The UN is in the process of formally presenting proposals on both of these issues, which diplomatic sources say will provide Russia with certain benefits.
Therefore, diplomatic sources expect only a miracle solution on the grain deal from the Erdogan-Putin meeting, provided that both leaders take surprise steps.
These surprise steps could be on the Black Sea or the Mediterranean or they could be on Ukraine or Syria.
Let us now return to Syria, PKK and Fidan’s visit to Tehran.
While Fidan was meeting with Shoigu, Lavrov gave a special importance to the Türkiye-Syria issue in his speech to Moscow University students.
He emphasized that the 1998 Adana Agreement between Türkiye and Syria allowed Türkiye to operate in Syrian territory against the terrorist threat, and that “radical Kurdish organizations” were already supported by the US. The agreement was signed after the Turkish President of the time Suleyman Demirel threatened Syria with war and Hafez al-Assad expelled PKK leader Abdullah Öcalan, who was captured in February 1999.
Syria is probably at the center of the developments that led Foreign Minister Fidan to Tehran ahead of the Erdoğan-Putin meeting.
The revival of the Astana process between Türkiye, Russia and Iran is important for Türkiye both to prevent the threat emanating from Syrian territory and to normalize relations with Syria.
It is noteworthy that Lavrov brought up Adana in this way because the US officially recognizes the PKK as a terrorist organization but cooperates with its extensions in Syria, while Russia does not recognize the PKK as a terrorist organization and in fact maintains contact with it.
Let us recall that after Fidan’s visit to Kiev on August 25 for the grain deal and before his visit to Moscow, a group of US Congressmen entered and exited Syrian territory through Türkiye on August 28 – after six years – into the area controlled by the Turkish Armed Forces.
In Hurriyet newspaper, journalist Sedat Ergin listed Türkiye’s recent steps towards rapprochement with the United States. Among them was the joint exercise of the USS Gerald Ford, the world’s largest aircraft carrier, with the Turkish Navy’s flagship TCG Anadolu. The American ship’s visit to the port of Antalya was also highlighted by the invitation of Selçuk Bayraktar, who gained international influence with his TB-2 UCAVs sold to Ukraine, by US Ambassador Jeff Flake.
However, at the same time, another US aircraft carrier in the Eastern Mediterranean, the USS Roosevelt, was visiting the Greek Cypriot port of Larnaca, where Bob Menendez, Chairman of the US Senate Foreign Relations Committee, was attacking Türkiye in harsh terms.
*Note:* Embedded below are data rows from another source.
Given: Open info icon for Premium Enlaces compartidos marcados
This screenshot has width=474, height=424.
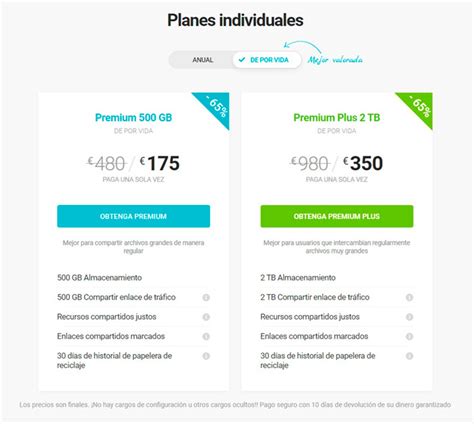Looking at the screenshot, I should pos(206,337).
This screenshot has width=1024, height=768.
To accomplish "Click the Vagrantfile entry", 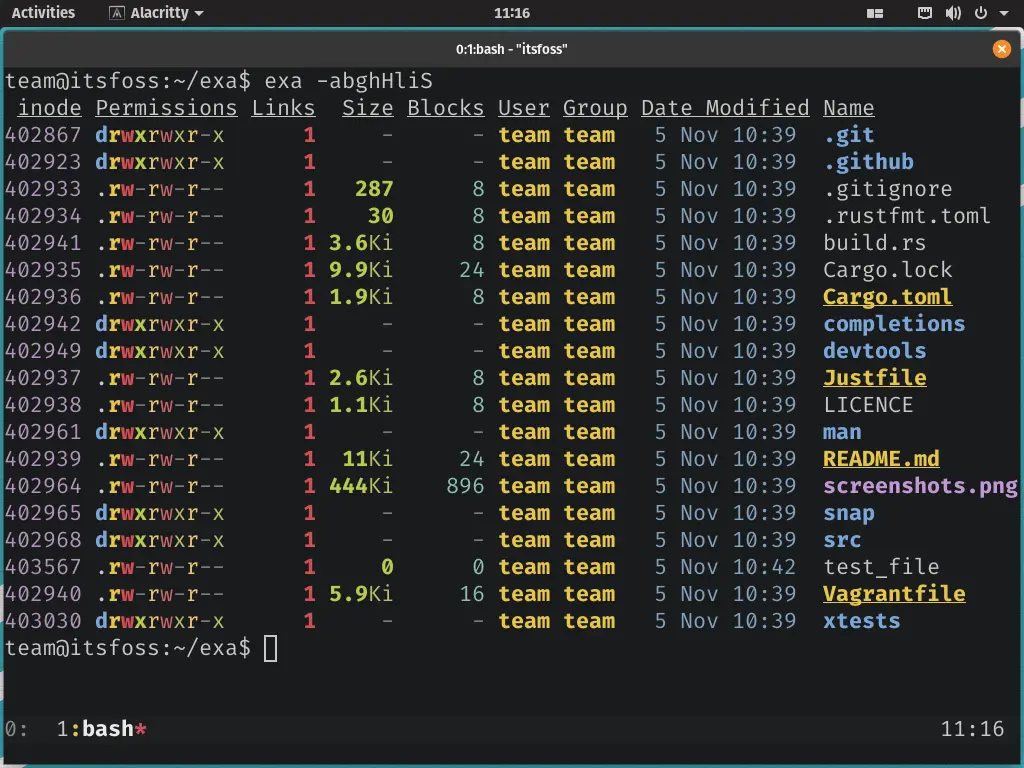I will [894, 594].
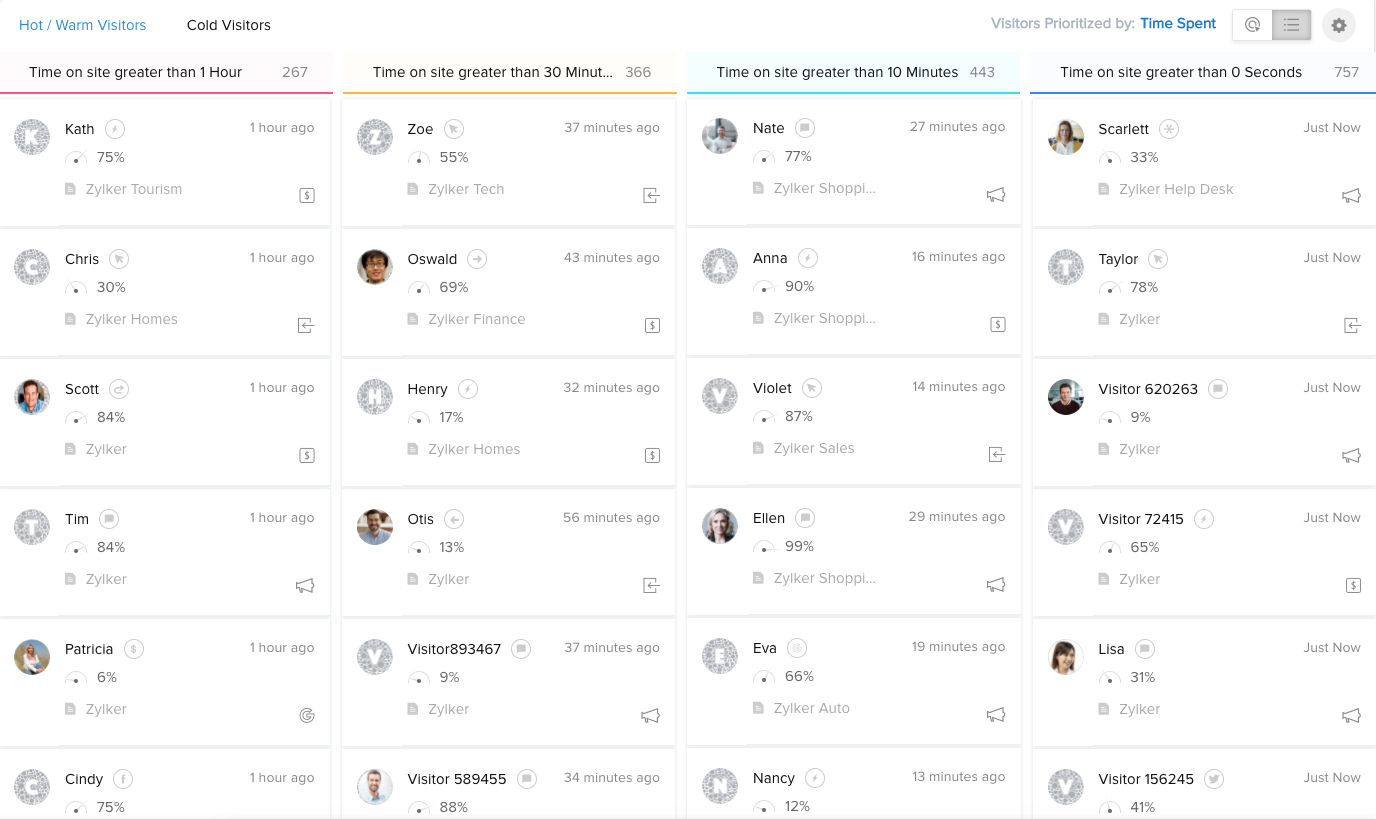The height and width of the screenshot is (819, 1376).
Task: Open the Time Spent prioritization dropdown
Action: coord(1178,24)
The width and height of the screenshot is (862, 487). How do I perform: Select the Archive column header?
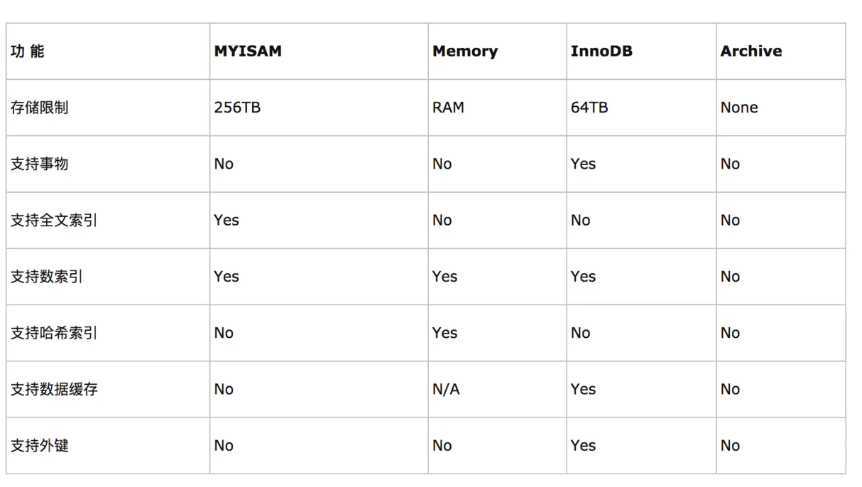point(751,51)
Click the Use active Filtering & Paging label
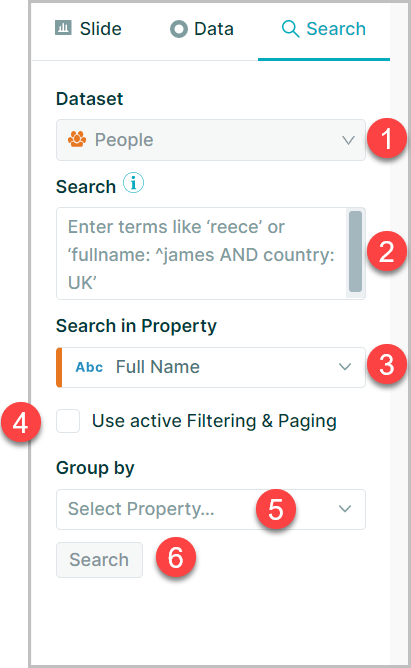This screenshot has width=411, height=668. [x=214, y=421]
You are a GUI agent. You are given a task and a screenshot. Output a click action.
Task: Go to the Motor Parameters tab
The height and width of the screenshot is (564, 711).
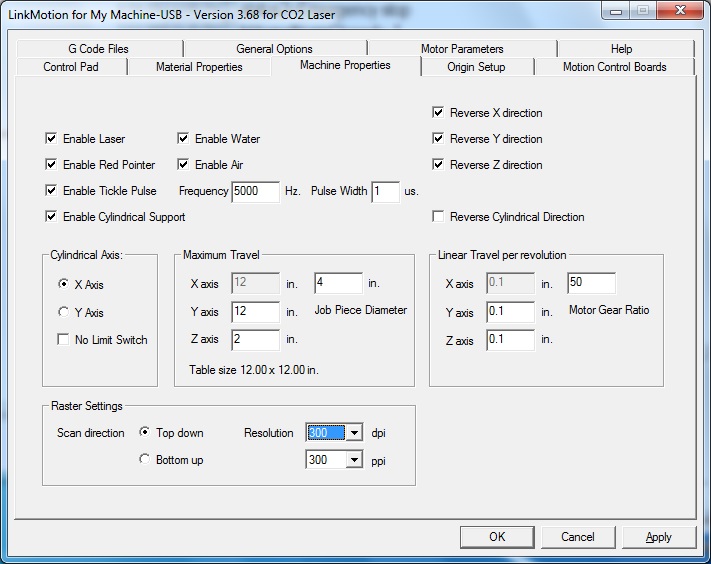(462, 48)
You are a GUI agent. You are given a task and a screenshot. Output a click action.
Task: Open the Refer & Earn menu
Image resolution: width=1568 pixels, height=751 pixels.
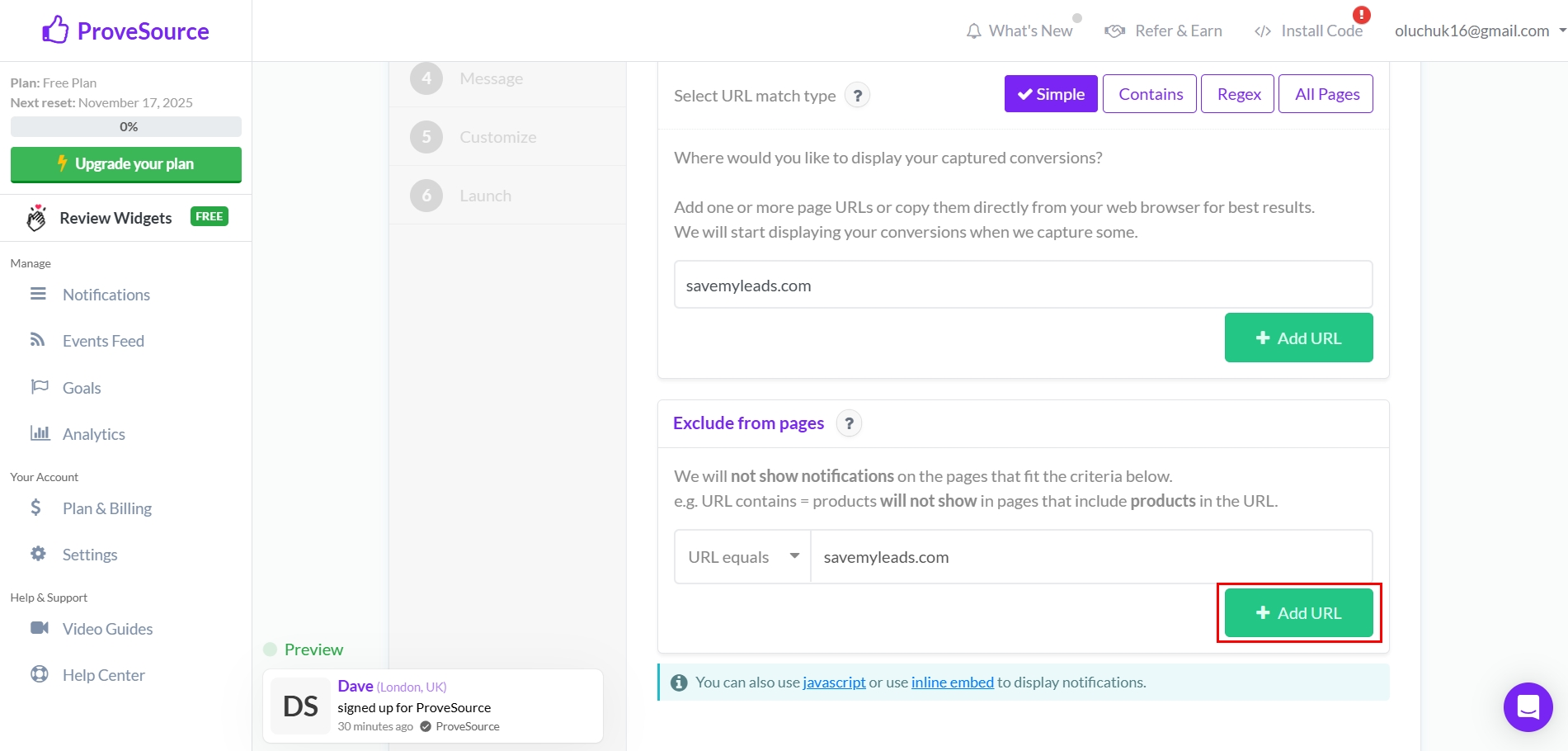point(1163,31)
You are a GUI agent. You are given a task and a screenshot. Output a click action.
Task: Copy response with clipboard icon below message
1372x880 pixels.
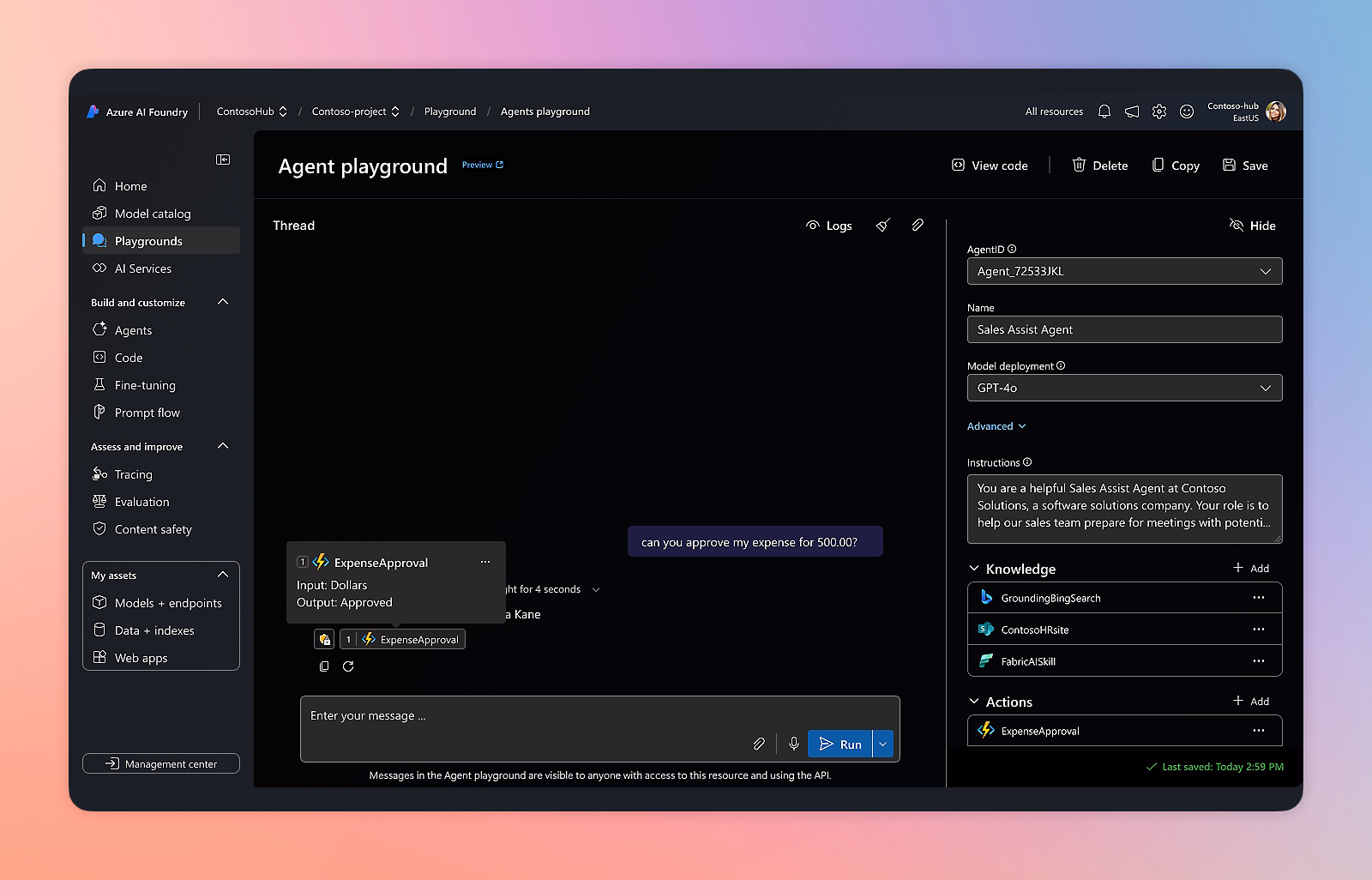pos(324,666)
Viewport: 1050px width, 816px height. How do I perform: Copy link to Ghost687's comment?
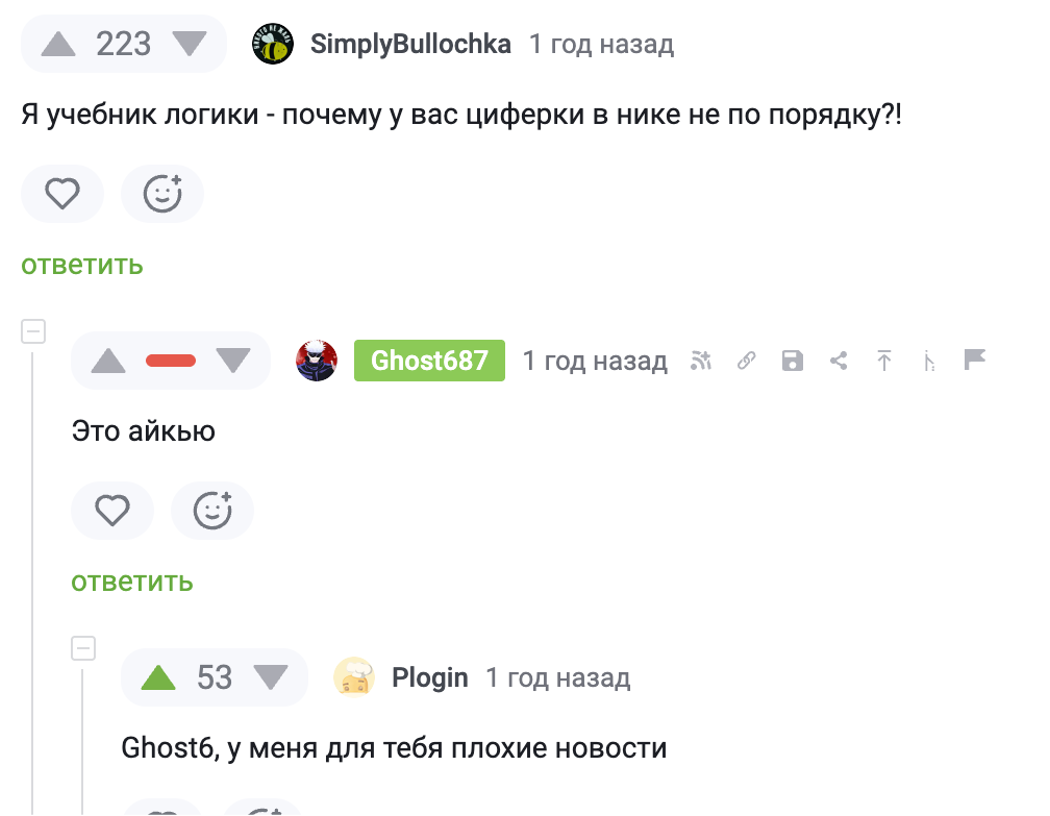coord(746,361)
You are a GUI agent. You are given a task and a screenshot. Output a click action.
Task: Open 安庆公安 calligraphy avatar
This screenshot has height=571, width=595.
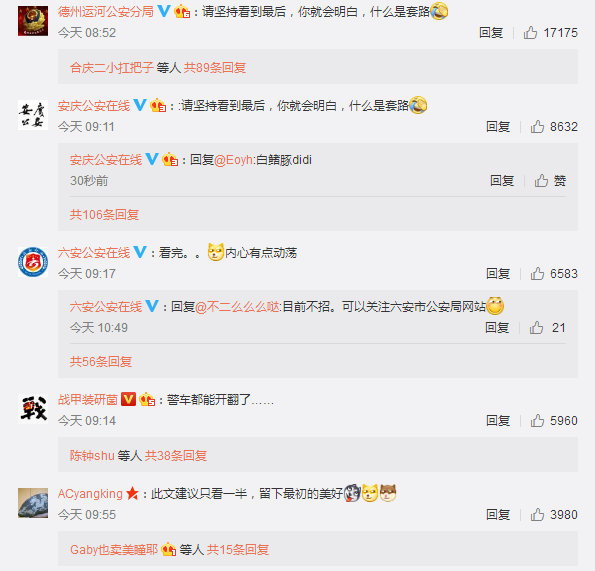(33, 115)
When it comes to rapprochement with the US, it comes back to the sale of F-16s and the PKK presence in Syria; there is no development there yet.
Russia is trying to exploit that gap.
Russian sources report that the Russian Defense Minister, in his meeting with Fidan, praised his intelligence background as the head of the National Intelligence Organization.
It is useful to be careful. Let’s see what will happen after the Erdoğan-Putin stops in Tehran and Sochi.